In reality, a win wouldn’t have changed too much. Had they won, they’d have been level on points with City, but the Etihad Stadium outfit would have had a better goal difference. The reason Liverpool threw away such a commanding lead wasn’t so much because they bottled a game they needed to win, but because they tried too hard to score too many goals, leaving them loose at the back.

But that changed something in the minds of football fans, and Liverpool may now have something of a mental block about Palace. Indeed, since then, the Reds have lost four of their last seven Premier League games against the Eagles. Odd are currently 11/2 for Crystal Palace to win in the early kick-off.

Liverpool v Crystal Palace

A Different Beast

All of that taken together might well be a good enough reason to think that Crystal Palace might be due a win over Liverpool again.

Palace lost the reverse fixture back in August, when a late Sadio Mane strike sealed the points at Anfield, but that was during a run of dismal games the Eagles were enduring under Frank de Boer. The Dutch manager was in charge for just 77 days, and his team failed to score in all four of their Premier League games during his tenure. Since then, though, Palace are a different beast, and will be raring to go after the international break in a way that Liverpool may not be.

Now that Roy Hodgson is in charge of the Selhurst Park club, Crystal Palace are very much in a relegation battle. From where they were before the former England boss took over, though, that is certainly a step forward.

They were in dire straits at the time, and it looked like relegation was going to be inevitable, especially since Hodgson’s difficult first few fixtures meant that he wasn’t able to record a victory until over a month into his spell in charge – an impressive win over Chelsea. Back then, to even be in a survival battle by the end of March would have been a success, but for the moment they are out of the bottom three and looking to pull away from the mess below them.

Fortress Selhurst

If they are to stay up, you get the feeling it’ll be their away form that does it for them.

With seven games left, they have a favourable run of fixtures after Liverpool come to visit, and of the games they have remaining, over half are at home. This season, since Hodgson took over, the Selhurst Park crowd has been a factor in upping their side’s performances. Although Chelsea are the only member of the top six the Eagles have beaten at home this season, they did end Manchester City’s record-breaking run of consecutive league wins back in December, and both Arsenal and Manchester United scraped home with 3-2 wins, both were tested to their limits by Palace. Even Spurs came away with a tight 1-0 victory.

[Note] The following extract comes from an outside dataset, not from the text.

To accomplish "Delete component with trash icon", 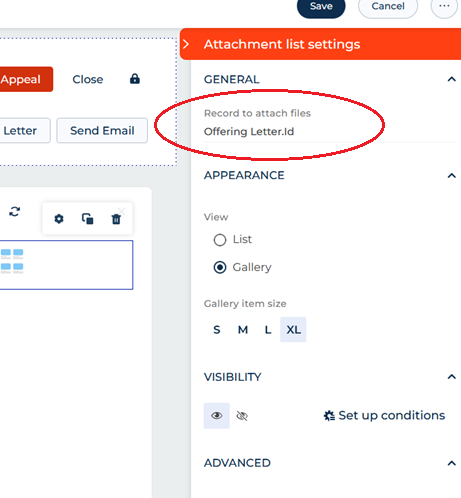I will [116, 219].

Liverpool are the last top six side to visit Selhurst Park this season, and if they still feel as though Palace are their bogey team they might well be coming up against a side who can trouble them majorly.

After the international break, when players are yet to get back into the swing of club football, a trip to Selhurst Park against a team fighting for their Premier League survival could well throw up a less than ideal result for third-placed Liverpool.